C-k is bound to org-kill-line by default (try with emacs -Q), not to org-backward-heading-same-level (which is bound to C-c C-b by default).
One possibility is that somewhere in your init file, you rebind C-k to org-backward-heading-same-level but that has nothing to do with loading org, so the eval-after-load may trigger early, but you rebind it afterwards. You should check your init file(s) for such a setting and just expunge it.
[Feel free to stop reading here and try to fix your problem. Afterwards and if you are curious, read the following, although I don't think it has anything to do with your immediate problem; but it may be useful in various obscure situations in the future.]
There is an additional wrinkle with C-k in particular however, that might be worth knowing (although it's firmly in the advanced category). C-k is normally bound to kill-line in most modes. Org mode redefines it but not by setting C-k in the keymap, but by remapping the kill-line command to org-kill-line - see org-keys.el:
(org-remap org-mode-map
'self-insert-command 'org-self-insert-command
'delete-char 'org-delete-char
'delete-backward-char 'org-delete-backward-char
'kill-line 'org-kill-line
...
You can undefine such remappings, but you have to use something like the following:
(define-key org-mode-map [remap kill-line] nil)

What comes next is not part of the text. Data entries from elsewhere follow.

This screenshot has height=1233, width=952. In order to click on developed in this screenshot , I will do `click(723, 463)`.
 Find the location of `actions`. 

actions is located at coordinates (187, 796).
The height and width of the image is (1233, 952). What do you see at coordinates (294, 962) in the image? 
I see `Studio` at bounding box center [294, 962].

although you should think through the implications.
And even after you do this, C-k is still bound in the global map to kill-line, so if you really want to make it do nothing, you will need to undefine it there as well. That is something I would NOT recommend however.
As I mentioned above, this is probably NOT the problem you are having; it is something to keep in the back of your mind for future reference. The moral of the story is that keymap handling can be a complicated subject in Emacs.